TASK DIRECTIONS >> Give back all of the data exactly as it stands, with the pictures removed.

AVAILABLE DATA >>
↓↓↓
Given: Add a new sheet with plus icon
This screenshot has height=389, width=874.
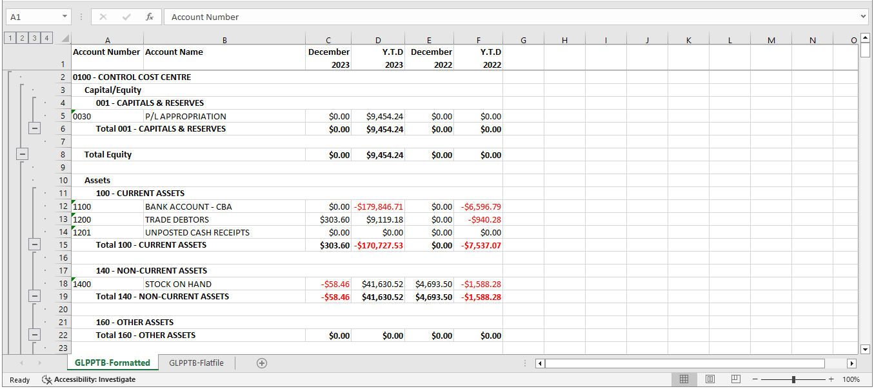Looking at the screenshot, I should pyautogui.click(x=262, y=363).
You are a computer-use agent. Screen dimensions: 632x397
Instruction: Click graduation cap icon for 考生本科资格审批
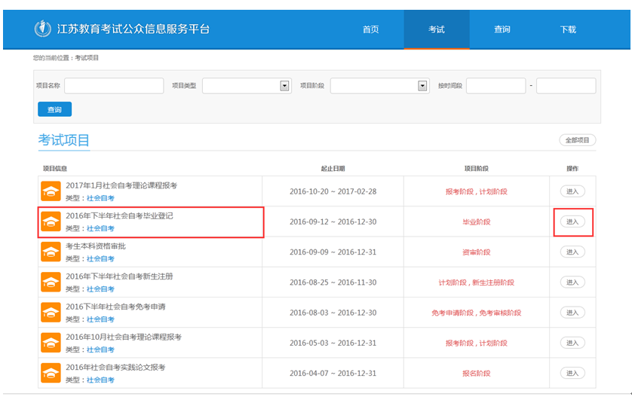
↑↑↑
PROBLEM SOLUTION >>
Given: Add a new sheet with plus icon
This screenshot has height=389, width=874.
Looking at the screenshot, I should pyautogui.click(x=262, y=363).
You are a computer-use agent. Screen dimensions: 632x397
Instruction: Click graduation cap icon for 考生本科资格审批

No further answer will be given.